On Tuesday, Caixin published an article on its English-language website claiming that the Cyberspace Administration of China (CAC) had ordered the removal of a March 3rd interview published on its Chinese-language website that centered around the issue of free speech, with the CAC stating that the article contained “illegal content.”
In the now-harmonized interview, Caixin quoted Jiang Hong, a Shanghai academic and CPPCC member, who argued that government advisers such as himself should be free to give their opinions to Communist Party leaders. He added that “certain events” had led to attendees at this week’s political meetings in Beijing “not wanting to talk too much,” The New York Times reports.
Caixin headlined its English language article “Story about Adviser’s Free Speech Comments Removed from Caixin Website” and illustrated it with a photograph of a mouth taped shut. They also interviewed Jiang once again who called the censorship “terrible and bewildering” and said that after examining the article he “couldn’t find anything illegal.” On its Twitter, Caixin even claimed that its interview about free speech had made Chinese censors “jittery.”
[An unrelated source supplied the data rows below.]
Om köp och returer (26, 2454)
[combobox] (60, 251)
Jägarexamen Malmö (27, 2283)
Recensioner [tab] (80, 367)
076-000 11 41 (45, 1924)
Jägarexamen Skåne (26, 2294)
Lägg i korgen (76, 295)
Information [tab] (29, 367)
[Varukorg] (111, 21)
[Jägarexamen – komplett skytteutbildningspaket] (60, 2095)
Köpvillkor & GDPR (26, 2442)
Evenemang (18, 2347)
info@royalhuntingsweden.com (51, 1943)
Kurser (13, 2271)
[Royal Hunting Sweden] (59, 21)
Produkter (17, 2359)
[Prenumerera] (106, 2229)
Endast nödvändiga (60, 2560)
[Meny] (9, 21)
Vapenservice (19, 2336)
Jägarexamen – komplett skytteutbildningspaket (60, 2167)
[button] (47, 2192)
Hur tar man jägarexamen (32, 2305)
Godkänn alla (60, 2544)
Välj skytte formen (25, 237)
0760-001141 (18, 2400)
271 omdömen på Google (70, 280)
Both the article on its English-language website and the tweet have since been taken down.
This all comes after Chinese President Xi Jinping’s high-profile visits to state media outlets last month, and his declarations that all media must be “surnamed Party” so they can give “correct guidance of public opinion” by “singing the main theme, transmitting positive energy.” Influential Weibo celebrity and former tycoon Ren Zhiqiang had his personal Weibo account shut down by censors after criticizing Xi’s treatment of state media in a post. Yesterday, the South China Morning Post also had all its various Chinese microblogging accounts taken down.
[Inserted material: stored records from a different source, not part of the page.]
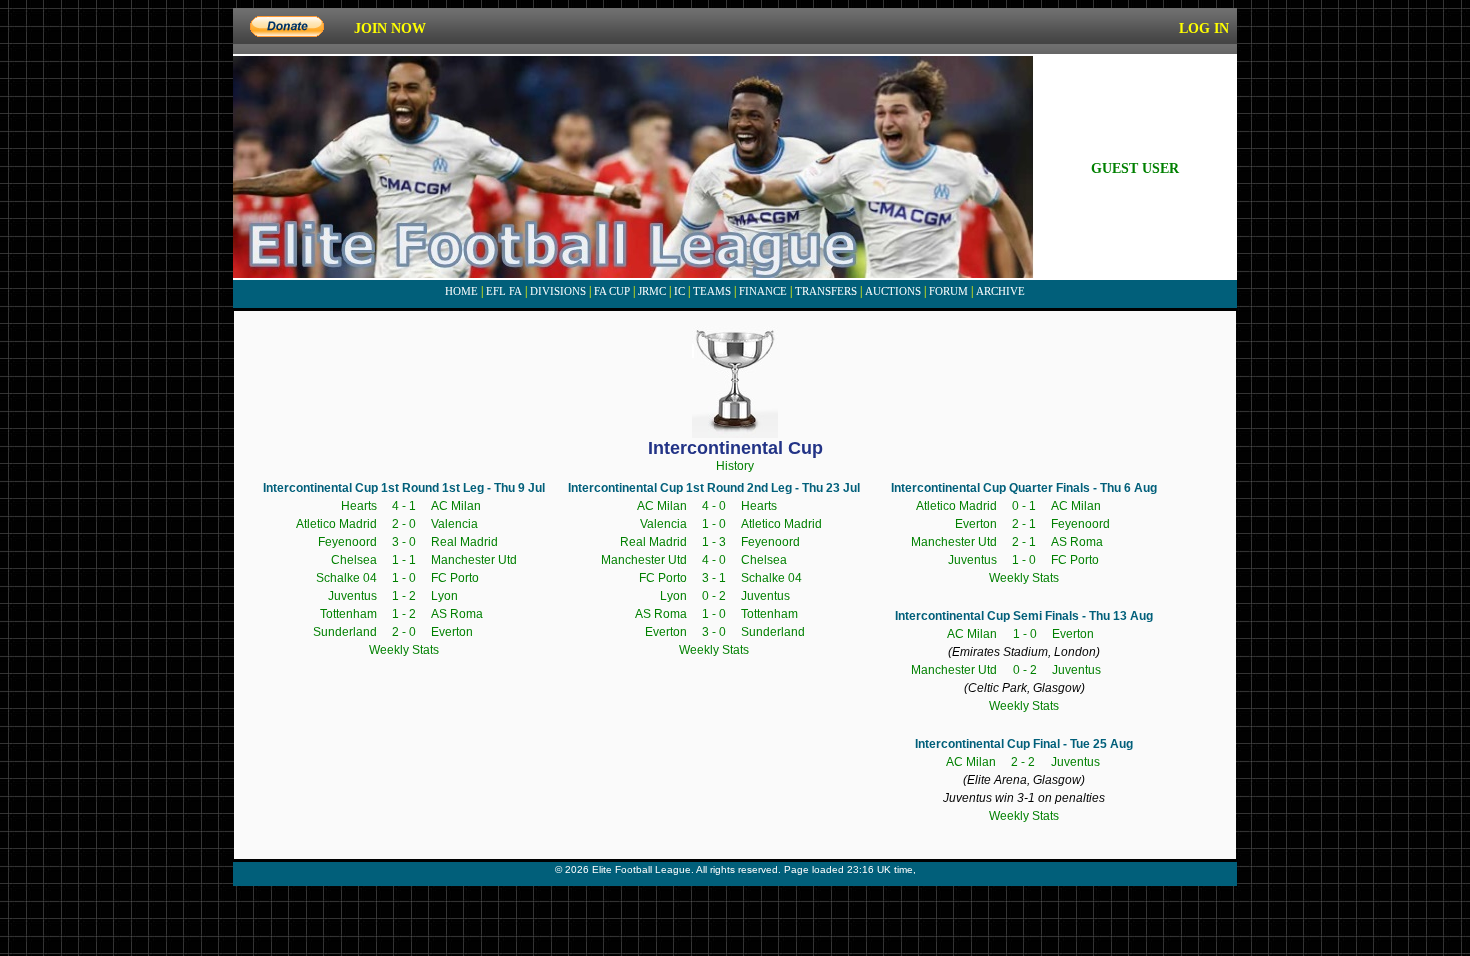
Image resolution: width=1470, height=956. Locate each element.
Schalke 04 (346, 578)
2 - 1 (1024, 524)
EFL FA (504, 291)
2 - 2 (1023, 762)
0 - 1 (1024, 506)
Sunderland (345, 632)
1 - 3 (714, 542)
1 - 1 (404, 560)
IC (679, 291)
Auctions (893, 291)
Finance (763, 291)
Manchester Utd (474, 560)
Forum (948, 291)
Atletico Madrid (336, 524)
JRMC (652, 291)
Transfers (826, 291)
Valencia (454, 524)
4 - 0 (714, 506)
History (735, 466)
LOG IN (1204, 28)
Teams (712, 291)
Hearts (359, 506)
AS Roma (457, 614)
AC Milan (456, 506)
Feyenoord (347, 542)
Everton (452, 632)
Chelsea (354, 560)
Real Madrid (464, 542)
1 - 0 (404, 578)
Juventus (352, 596)
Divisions (558, 291)
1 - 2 (404, 596)
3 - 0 (404, 542)
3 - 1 (714, 578)
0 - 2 (714, 596)
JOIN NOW (390, 28)
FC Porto (455, 578)
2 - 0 (404, 524)
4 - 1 (404, 506)
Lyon (444, 596)
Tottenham (348, 614)
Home (461, 291)
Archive (1000, 291)
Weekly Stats (404, 650)
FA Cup (612, 291)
Caixin has an established reputation as one of the most independent Chinese media outlets and is often considered to be given more leeway than most state-run publications in reporting on sensitive matters. Over a decades-long career Caixin editor Hu Shuli has become one of China’s most respected journalists with a reputation for going just as far as state censors will allow, but no further. In a 2005 interview with The New York Times she famously said: “We go up to the line — and we might even push it. But we never cross it.”
It would seem that Hu is once again skirting that line by publishing the article going after Chinese censors on Caixin’s English-language website, rather than on its Chinese-language one.
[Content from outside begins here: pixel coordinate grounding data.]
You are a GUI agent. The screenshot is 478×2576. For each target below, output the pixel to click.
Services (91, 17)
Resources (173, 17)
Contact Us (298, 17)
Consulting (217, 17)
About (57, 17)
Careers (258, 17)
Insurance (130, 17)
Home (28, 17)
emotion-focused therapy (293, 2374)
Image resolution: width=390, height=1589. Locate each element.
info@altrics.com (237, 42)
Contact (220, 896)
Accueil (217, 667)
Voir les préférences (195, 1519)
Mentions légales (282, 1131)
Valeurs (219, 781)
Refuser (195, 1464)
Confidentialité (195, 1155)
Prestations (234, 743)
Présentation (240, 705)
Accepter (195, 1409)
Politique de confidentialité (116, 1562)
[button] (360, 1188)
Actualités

Still, it is not clear what kind of punishment Caixin will receive for this editorial decision. David Bandurski, an editor at the China Media Project at the University of Hong Kong, told The Guardian that it is hard to know what will happen considering the current media climate in China.
“This could end with the removing of the piece and a stern warning,” he said. “[But] we are kind of throwing our assumptions out of the window with Xi Jinping.”